Les réalisateurs préfèrent débuter dans le vif du sujet entre préparation logistique à une journée de patrouille et les infos brûlantes qui mettent sur la sellette d'autres collègues par qui tout arrive. Le début est donc très réaliste, nerveux et immersif mais malheureusement très vite les invraisemblances commencent et en premier lieu une fouille en pleine cité, en pleine rue ! En pleine cité on connaît mieux comme sécurité, en pleine rue à la vue de tous ce n'est pas malin en s'offrant à la vue de tous, et un collègue à priori plus "pro" qui ne dit pas un mot ?!?! On passera sur les effets pyrotechniques très médiocres souffrant visiblement d'un manque de moyens. Mais ensuite les deux policiers fuient, un danger tel qu'on se demande pourquoi il ne libère pas le jeune contre qui de toute façon ils ne peuvent rien retenir comme infraction !? Pourquoi s'embêter avec lui ?! Incohérent... Jusqu'à cette incroyable coïncidence (faut pas pousser !) qui pousse encore plus loin la dramaturgie.
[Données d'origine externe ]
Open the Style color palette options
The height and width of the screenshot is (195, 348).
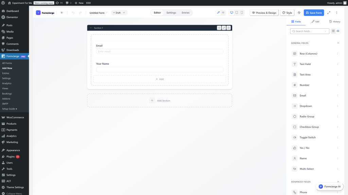coord(287,13)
Il est dommage que ces quelques choix et/ou idées soient si hasardeux, si maladroits car la mise en scène est par contre particulièrement efficace, nerveuse, au plus près des protagonistes avec quelques passages qui prennent aux tripes. En prime un duo qui fonctionne bien, les deux flics offrent deux facettes d'une même pièce idéalement réunies lors d'un twist aussi inattendu qu'émotionnellement fort, et deux acteurs puissants dont Jacob Lohmann qui impose un charisme singulier. Sur ce twist et cette fin fait revenir sur une déclaration des réalisateurs : "Un film qui rend le spectateur actif dans un conflit qui s'intensifie sans cesse et qui l'oblige à ne pas détourner le regard. Nous vivons une époque sombre. L'humanité a besoin d'espoir. Et c'est finalement ce que Shorta est pour nous, une histoire d'espoir. Il faut être prêt à traverser beaucoup de ténèbres, mais il y a de la lumière de l'autre côté." Sur ce point par contre, on n'est pas raccord avec le duo de réalisateur, leur film est au contraire d'un pessimisme et d'une fatalité effrayante ! En conclusion, ce premier film est un thriller musclé bien réalisé et prenant qui pêche par trop de passages trop invraisemblables alors même que l'immersion réaliste est le credo. Heureusement, les deux personnages principaux sont parfaitement croqués et superbement incarnés, avec un twist final comme un uppercut et finalement on se dit que ces deux réalisateurs sont prometteurs.